Pix - Dec 19, 2007 11:25:35 am PST #8302 of 10001
We're all getting played with, babe. -Weird Barbie

t thwaps MM


Trudy Booth - Dec 19, 2007 11:25:49 am PST #8303 of 10001
Greece's financial crisis threatens to take down all of Western civilization - a civilization they themselves founded. A rather tragic irony - which is something they also invented. - Jon Stewart

What they did was put their fax on the machine, dial the wrong number, and walk away. I'm sure it's the fax machine redailing. Sorry.

Yeah. I always feel bad when I get a fax report and its pretty clear that we were blasting some guy in Indonesia (or whatever) in the ear for half the morning.
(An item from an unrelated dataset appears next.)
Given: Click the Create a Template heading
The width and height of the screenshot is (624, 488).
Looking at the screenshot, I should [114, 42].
Jesse - Dec 19, 2007 11:26:39 am PST #8304 of 10001
Sometimes I trip on how happy we could be.

Spending an hour and a half on the phone with my boss didn't help. Neither did discovering a Jan 3 deadline. Argh!!


Connie Neil - Dec 19, 2007 11:29:05 am PST #8305 of 10001
brillig

"And because the former dictator had reason to be paranoid, the boat has bulletproof glass, closed-circuit television, storage space for a large cache of weapons, including heavy machine guns and surface-to-air missiles, and a secret passage that runs the length of the boat for easy access to a fast patrol boat and a mini-submarine pod for emergency exits."
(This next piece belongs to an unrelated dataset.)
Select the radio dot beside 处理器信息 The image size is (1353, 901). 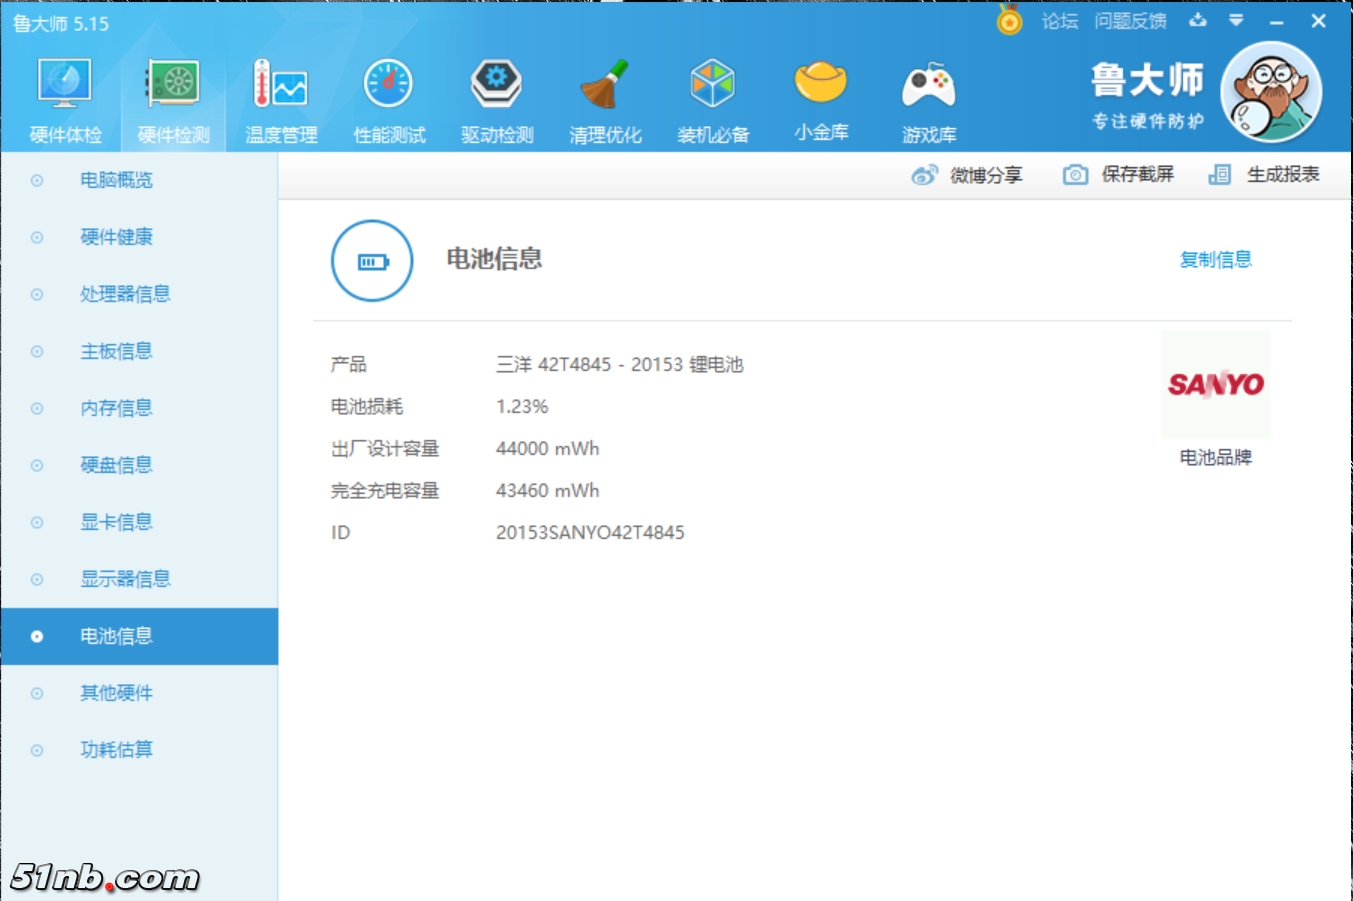point(36,293)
Didn't I see that boat in a James Bond movie?


Miracleman - Dec 19, 2007 11:31:25 am PST #8306 of 10001
No, I don't think I will - me, quoting Captain Steve Rogers, to all of 2020

Dear lady:

If you call 6 times a day for someone, and each time say, "Oh, I can never remember her name!" How bout when we figure out who in the hell you are talking about YOU WRITE IT THE FUCK DOWN!

Earlier today I got the "I was talking to somebody but I don't remember her name" followed by the expectant pause.

Actually, I think it was the same twatbiscuit who didn't like my answer to her question.

What kills me is the expectant pause. "I don't remember who I was talking to..."

Me: "That's okay. I remember."


Allyson - Dec 19, 2007 11:31:28 am PST #8307 of 10001
Wait, is this real-world child support, where the money goes to buy food for the kids, or MRA fantasyland child support where the women just buy Ferraris and cocaine? -Jessica

Thanks, ita. Just emailed Colin.


brenda m - Dec 19, 2007 11:31:33 am PST #8308 of 10001
If you're going through hell/keep on going/don't slow down/keep your fear from showing/you might be gone/'fore the devil even knows you're there

Nuts. I was going to work from home today but came in because of a really important meeting...that just got bumped to tomorrow.